* Tâche courte:
Reproduisez à l'identique, dans le texte ci-dessous sur la décentralisation, le passage qui va de « D’abord parce que » jusqu'à « sécurité et d’assainissement). ».

* Texte extrait:
---*---

La MDRI dont le mandat s’est achevé en 2000, avait pour tâche de concevoir et de préparer la mise en œuvre de la décentralisation. Cette cheville ouvrière du processus a donc mené des études de base, initié l’arsenal juridique et travaillé à la mobilisation et à l’implication des différents acteurs (services techniques étatiques, organisation de la société civile, leaders communautaires et partenaires techniques et financiers).

Le relais de la MDRI sera assuré par différentes structures dont la Direction nationale des collectivités territoriales (DNCT) et l’Agence nationale d’investissements des collectivités locales (ANICT).

La DNCT a pour mandat de poursuivre la réflexion sur le processus, de renforcer les capacités d’intervention des collectivités, de promouvoir et d’assurer le suivi de la décentralisation. Quant à l’ANICT, elle est responsable de la gestion des fonds d’investissements des collectivités territoriales.

Il y a aussi le Commissariat au développement institutionnel (CDI) dont les missions consistent à élaborer les éléments de la politique nationale de modernisation de l’Etat, et à assurer la coordination et le contrôle de la mise en œuvre. A cet effet, il a élaboré un Programme de développement institutionnel (PDI).

UN CONTEXTE NOUVEAU. Pour revenir au processus, il faut rappeler que cinq élections ont eu lieu depuis le démarrage de la reforme : en 1992 pour les 19 communes urbaines uniquement, en 1998 et 1999 pour l’ensemble des collectivités territoriales, puis en 2004 et en 2009. Le scrutin de 2004 a permis d’harmoniser les mandats des anciens et nouveaux organes. Celui de 2009 a confirmé que le processus est véritablement bien ancré. Désormais, pas moins de 10 752 élus, de diverses sensibilités politiques et sociologiques ont la responsabilité de gérer les affaires locales.

Mais bien que la décentralisation ait été une réussite au plan institutionnel, et que de nombreuses réalisations socio-économiques sont faites dans les collectivités, le processus rencontre pas mal de difficultés.

D’abord parce que le dispositif juridique présente des insuffisances dans certains domaines. C’est ainsi que le code des collectivités territoriales recèle des lacunes touchant à la définition des attributions, à l’exercice de la tutelle et à la mise en cohérence des interventions des trois niveaux de collectivités.

Il y a aussi le statut particulier du district de Bamako : la multitude des pôles de décision (six communes) entrave la prise et l’exécution de décisions importantes pour la gestion de la capitale (rôles non clarifiés, faible prise en charge des questions de sécurité et d’assainissement).

La réorganisation territoriale a révélé de nombreuses difficultés et contestations de la part de certains villages ou fractions, des élus et même des autorités coutumières. Ces « contestataires » mettent en cause leur rattachement à leurs communes d’origine ou revendiquent leur érection pure et simple en communes autonomes et souvent le transfert du siège de la commune. Ces villages « flottants » existent encore.

---*---

* Matériel recueilli:
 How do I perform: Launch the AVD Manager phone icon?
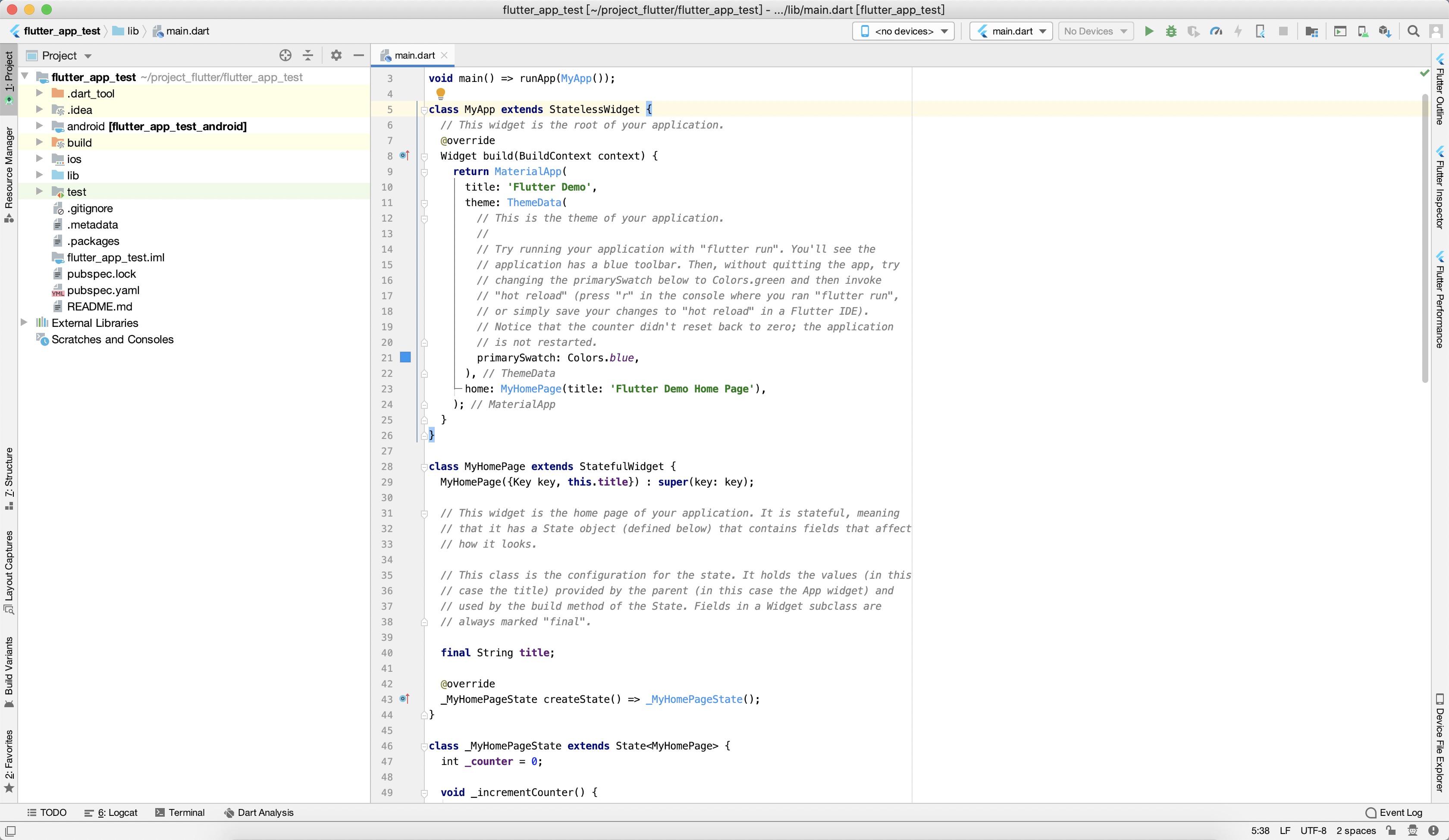(1363, 31)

---*---

* Réponse attendue:
D’abord parce que le dispositif juridique présente des insuffisances dans certains domaines. C’est ainsi que le code des collectivités territoriales recèle des lacunes touchant à la définition des attributions, à l’exercice de la tutelle et à la mise en cohérence des interventions des trois niveaux de collectivités.

Il y a aussi le statut particulier du district de Bamako : la multitude des pôles de décision (six communes) entrave la prise et l’exécution de décisions importantes pour la gestion de la capitale (rôles non clarifiés, faible prise en charge des questions de sécurité et d’assainissement).